Pool APY ≈ (lender share of 24h fees on that pool) ÷ pool TVL, annualised.
Two yield sources
Protocol trading fees
Every trade pays 20 bps round trip (10 bps open, 10 bps close). A share of that goes back to whichever pool financed the leveraged portion of the trade.
A trade that borrows ARB to short ARB/USDC sends its share to the ARB pool's lenders. A trade that borrows USDC.e to long ETH sends its share to the USDC.e pool. The pool fees follow the asset that was actually borrowed.
Pool routing fees
The capital in each pool ends up routed across Arbitrum DEXes (Uniswap V3, Camelot, Curve and the rest the aggregators reach) on every position open and close. As an LP-adjacent participant in those routes, the pool earns its share of the underlying swap fees.

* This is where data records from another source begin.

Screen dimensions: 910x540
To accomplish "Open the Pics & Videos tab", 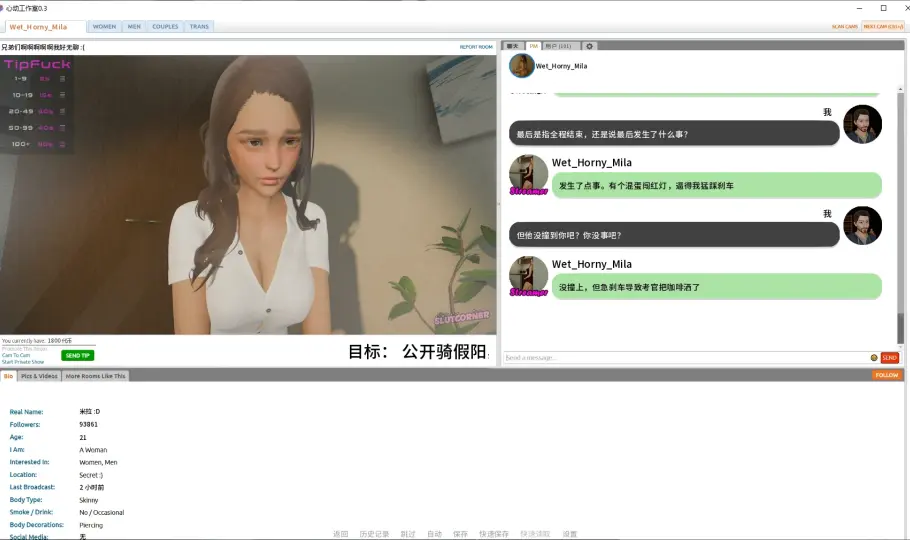I will point(40,376).
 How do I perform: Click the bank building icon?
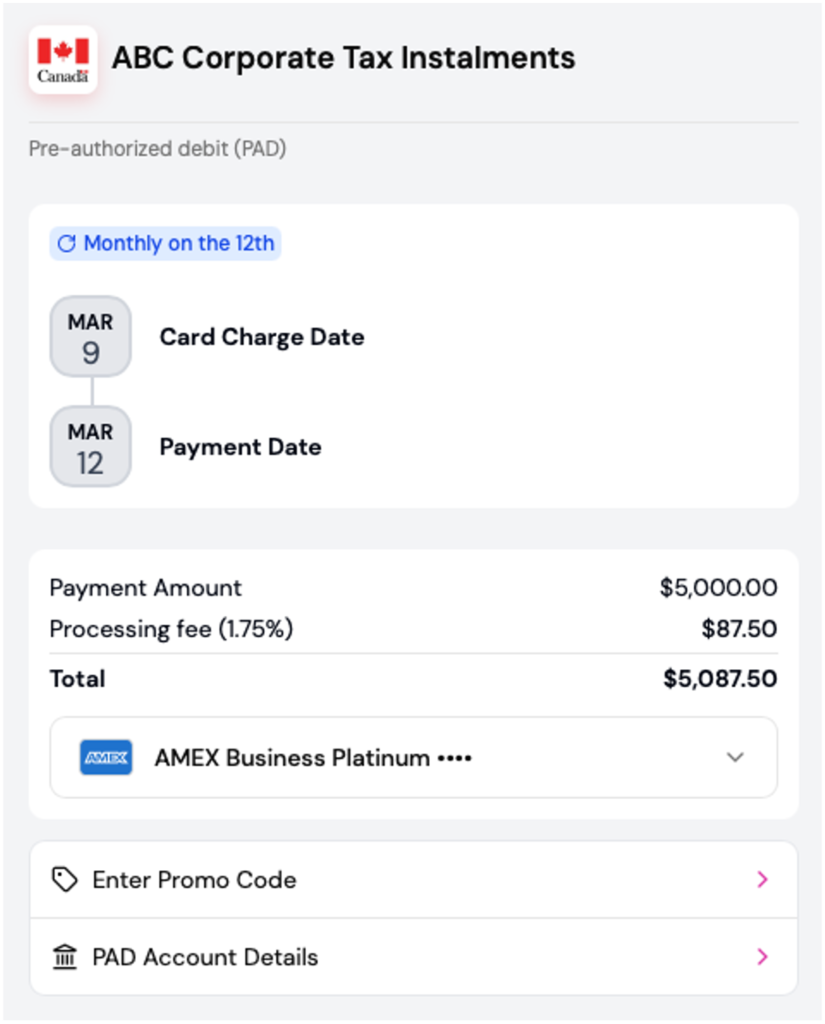[65, 957]
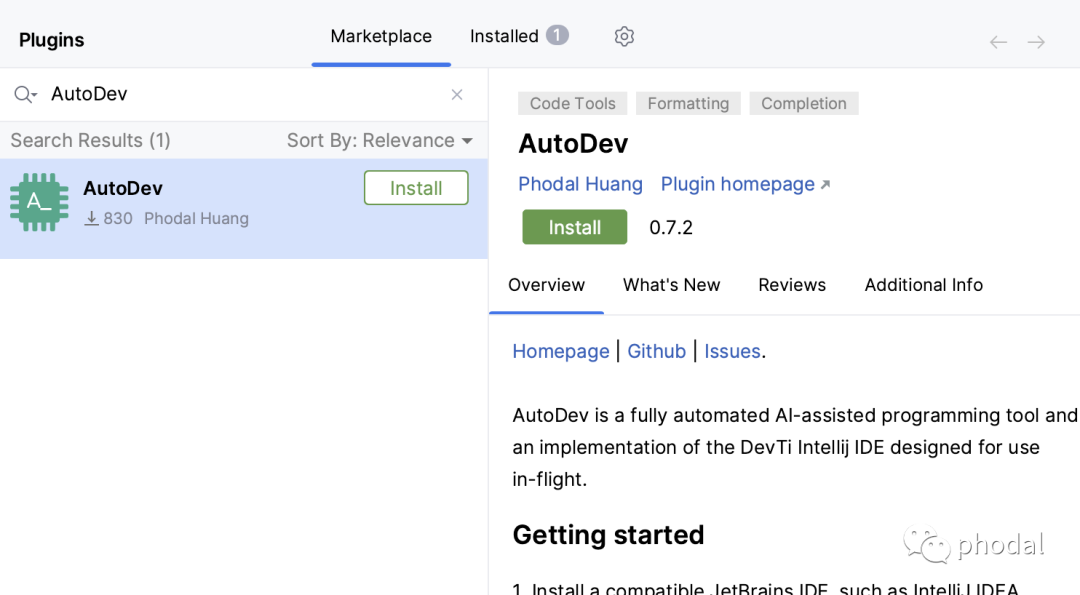The height and width of the screenshot is (595, 1080).
Task: Click the Completion tag
Action: click(803, 103)
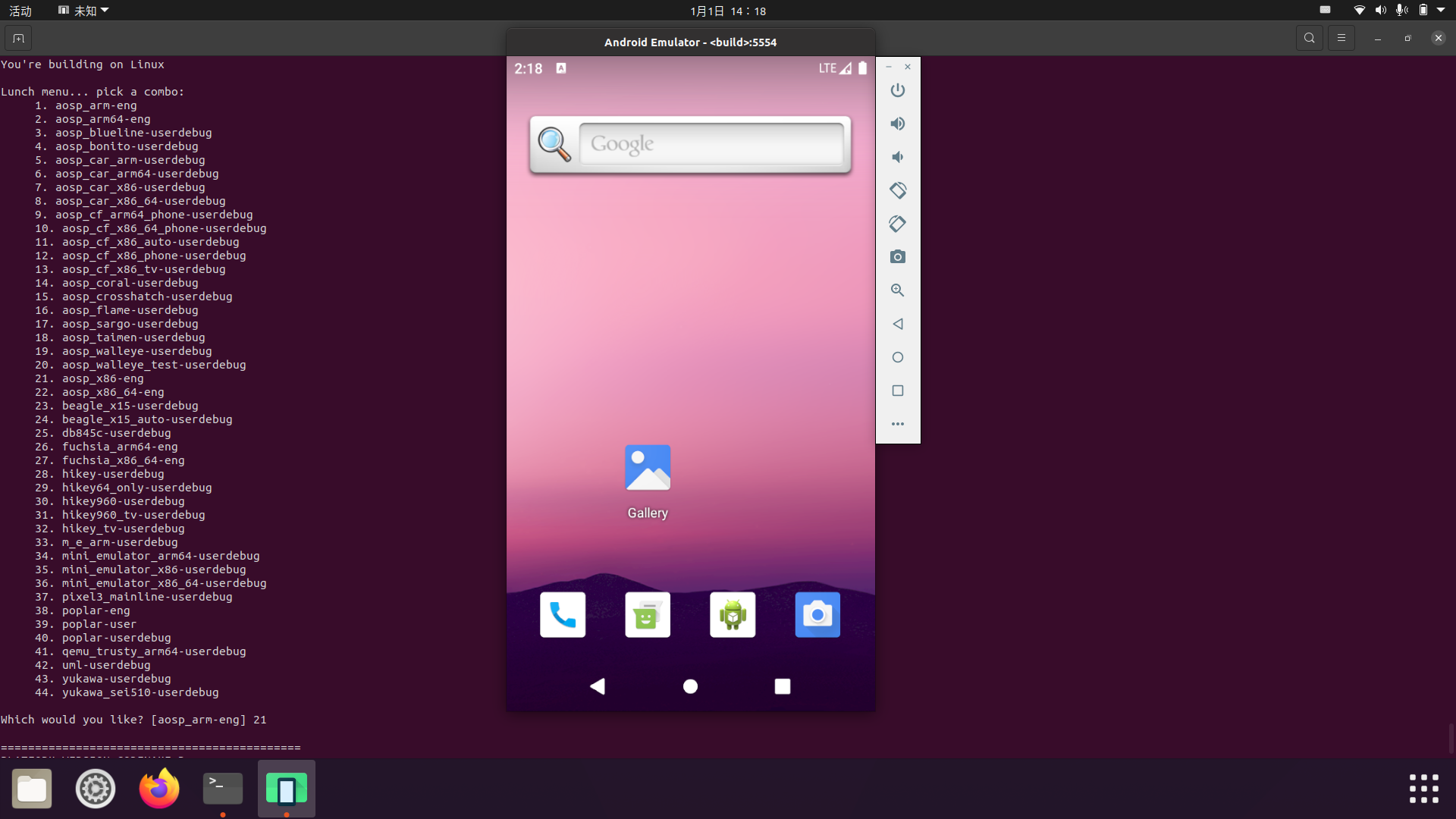Click the emulator volume down icon
The height and width of the screenshot is (819, 1456).
(x=898, y=157)
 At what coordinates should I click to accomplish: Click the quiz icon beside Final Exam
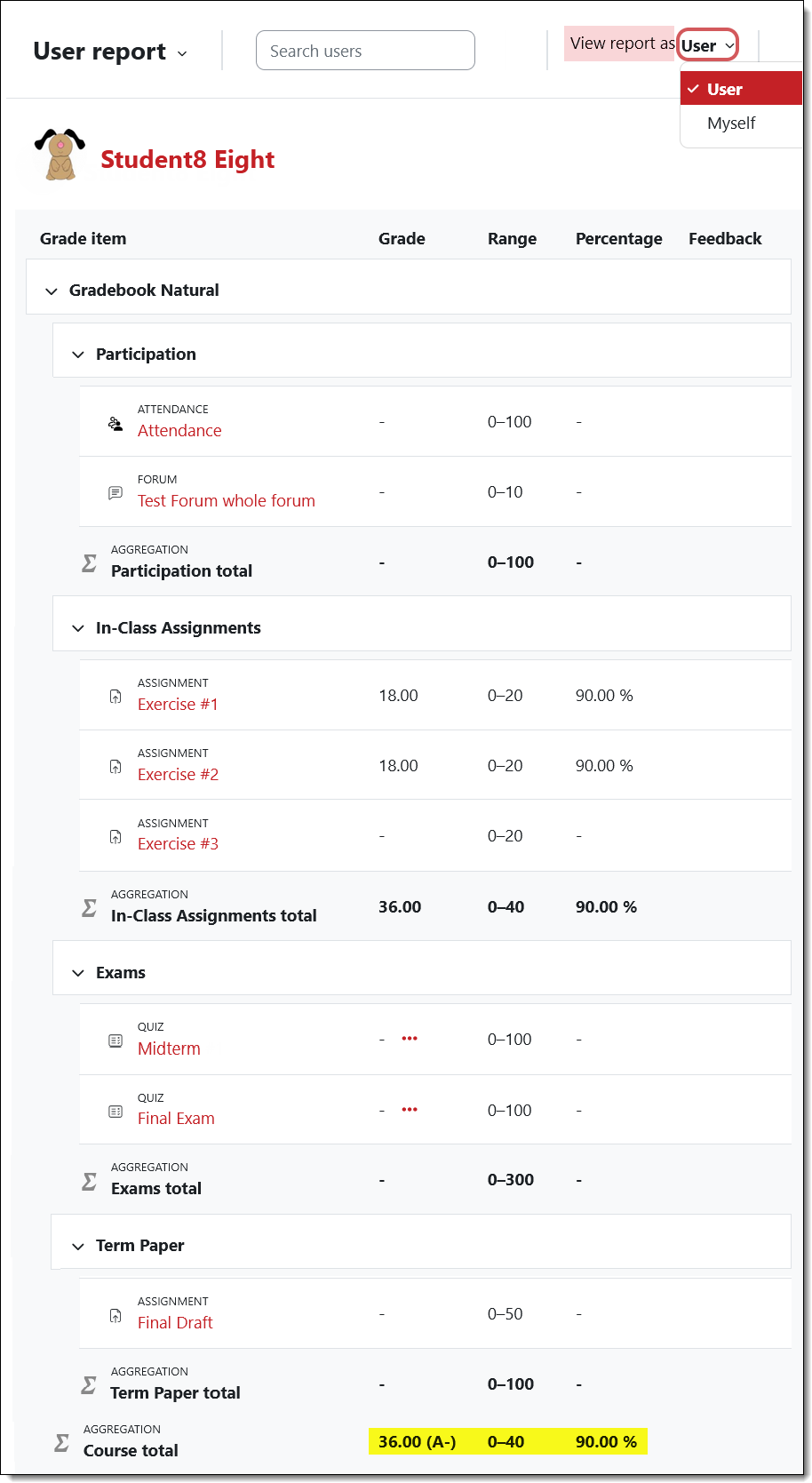click(115, 1111)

This stream is steadier than direct trading fees but smaller in magnitude. It runs whenever the pool is being used, even on quiet days.
Lender share
Across all pools combined, lenders receive 25% of platform revenue. The other ~75% covers development, audits, the bounty and ongoing operations. No team-only line item takes precedence over lender payouts.
The 25% isn't split evenly across pools - it tracks the activity each pool actually finances. A pool that backs a heavily traded pair gets more of the share than one backing a quiet market.
The split is set to keep lender APY competitive with other Arbitrum yield venues (Aave, Pendle, etc.) while still funding the protocol's ongoing work. It gets reviewed against actual cost data periodically.
How accrual works
Yield accrues to each depositor's balance continuously, block by block, in the asset they deposited. No claim transaction, no harvest, no compound button - the balance grows in place.
When you withdraw, you receive principal plus accrued yield in a single transfer. No separate yield tokens to redeem.
What moves a pool's APY day to day
| Driver | Direction |
|---|---|
| Higher trading volume on pairs that borrow this asset | APY ↑ |
| Higher pool utilisation (more of the pool out on loan) | APY ↑ |
| New deposits with flat volume | APY ↓ (TVL grows, fee throughput doesn't) |
| Withdrawals with flat volume | APY ↑ (TVL shrinks, fee throughput stays the same) |
Volatile days push the high end of every pool's range; quiet weekends pull it down.
When the APY changes
The number on the dashboard is a trailing rate based on the last 24 hours of activity on that specific pool. It's the best forward estimate, not a guarantee.
If you deposit at one rate and trading volume on the pairs that borrow that asset halves the following week, your realised APY for that week will be lower than what the dashboard showed at the moment of deposit. The mechanism is transparent; there's no hidden lockup or rate cliff, but the rate itself isn't promised.
A note on asset-price exposure
The pools for longer-tail assets (ARB, GMX, LINK, UNI) pay yield in the same asset. Your USD-denominated PnL is the yield rate plus the asset's price move while deposited. A 30% APY on UNI that drops 40% over the same period is a loss, not a gain.
USDC.e is the only pool where the asset itself stays roughly constant in USD. WBTC and WETH track BTC and ETH price respectively; the longer-tail asset pools carry the full asset-price exposure of those tokens.